En s'attaquant, après le ciel, et avant la terre (avec Les Saisons) à la mer, Perrin et Cluzaud ne pouvaient que nous bluffer. Rendant à son élément toute sa profondeur, tout son mystère, toute sa puissance, son insaisissabilité, le film est une plongée autant puissante qu'éprouvante dans les fonds-marins, dont on découvre la face cachée sans jamais se sentir en voiler l'étrangeté, le secret, la discrétion.
Oscillant comme toujours entre micro et macroscopie, Jacques Perrin nous offre un voyage, des molécules aux planètes, du krill à la baleine bleue.
La photographie, l'image, propose dans sa beauté plastique une immersion totale sous les eaux.
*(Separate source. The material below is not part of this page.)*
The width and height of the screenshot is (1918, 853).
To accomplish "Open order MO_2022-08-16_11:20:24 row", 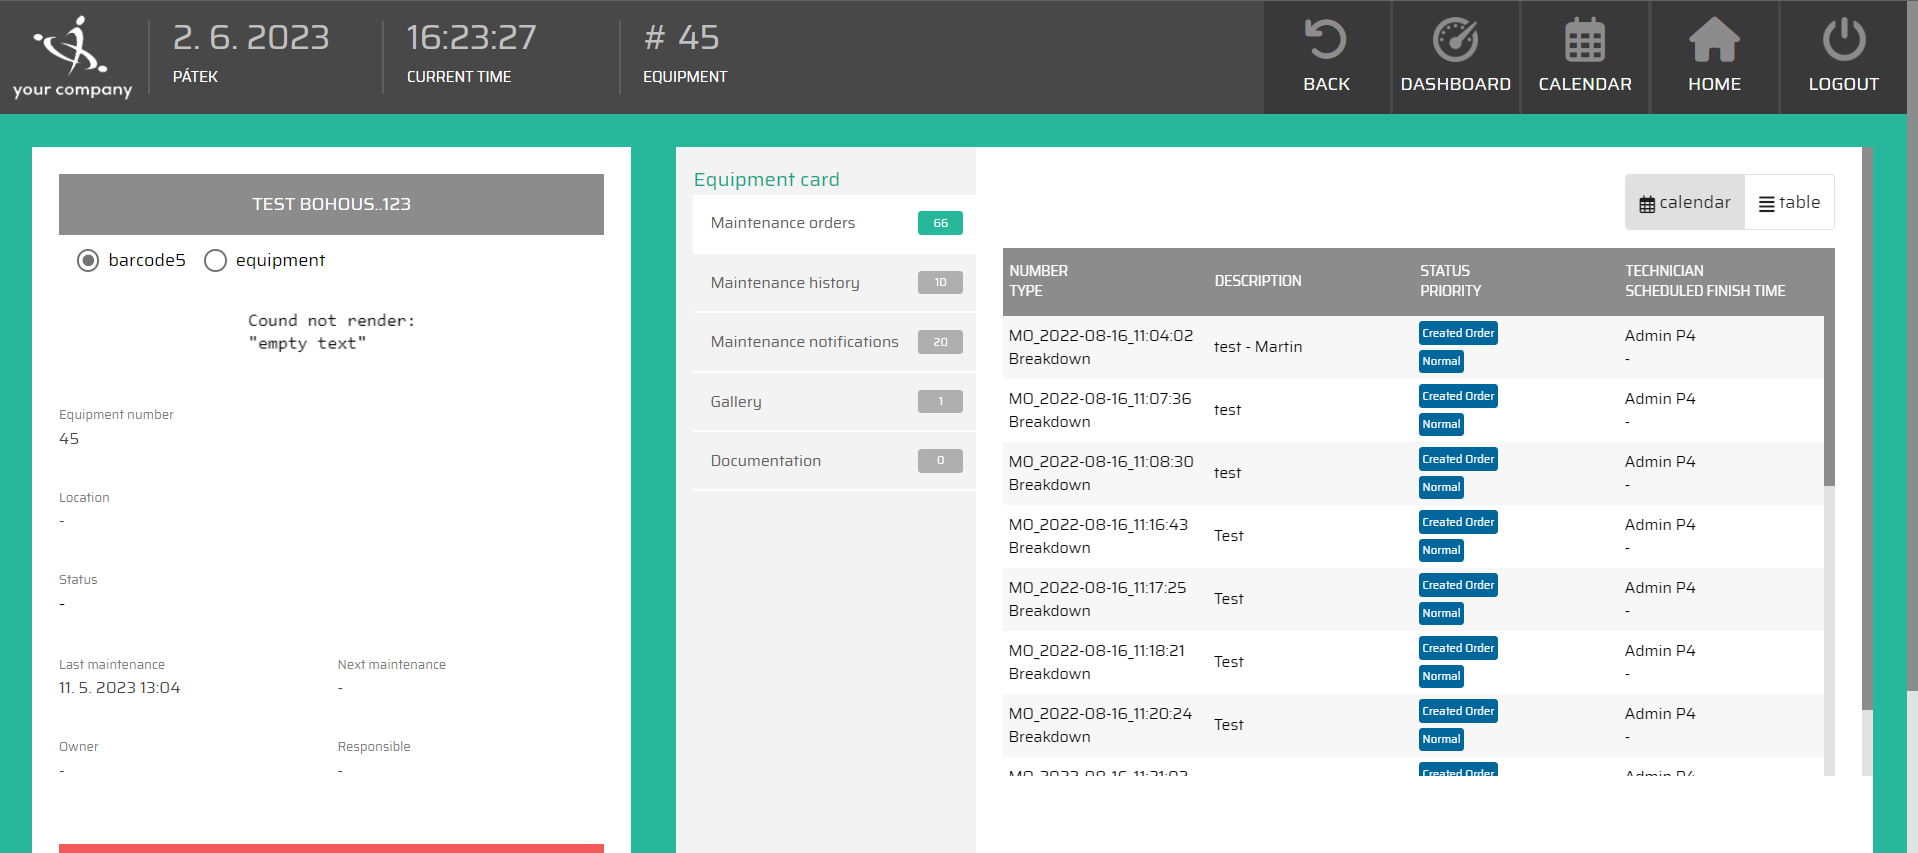I will pyautogui.click(x=1100, y=714).
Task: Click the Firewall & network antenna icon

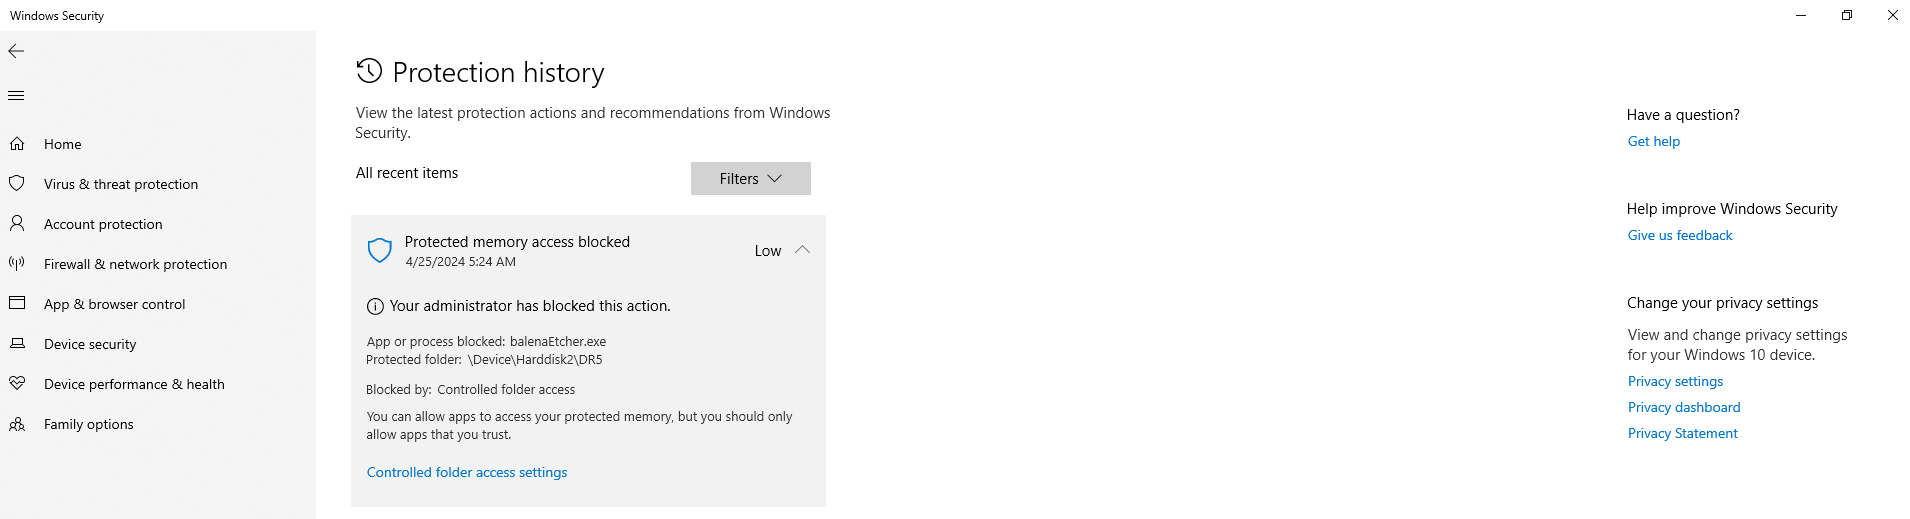Action: (x=17, y=264)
Perrin nous raconte ici une histoire et joue ainsi avec nos émotions. Le tout souligné par la bande originale superbe de Bruno Coulais qui, à la manière d'un film muet (ce que serait en fait le film si un travail d'effets sonores en post production admirable et immersif n'avait pas été fait) souligne les événements filmés, la majestuosité des animaux, leur puissance impressionnante. Les scènes s'accompagnent de sentiments (drôle, effrayant, triste, épique...) que l'on n'aurait jamais suspectés, et qui donc nous frappent d'autant plus, surtout lorsque l'on remarque le soin avec lequel la faune sous-marine n'est jamais anthropomorphisée (comme celle terrestre le sera un peu dans Les Saisons).
Parfois même, avec Océans, l'image se fait abstraite, hypnotique. Perrin filme les couleurs, les formes, les éléments, les écailles, les peaux, les corps au plus près, nous perd dans leurs détails et dans la beauté de son image pour au final nous faire perdre toute notion d'échelle.
On est donc là dans un travail d’orfèvre de l'image, qui dura plus de 4 ans, dans du grand cinéma, épique et merveilleux, intelligent et discret, jusqu'à son message écologique, fort, présent mais peu appuyé, que l'on accueille les yeux grands ouverts.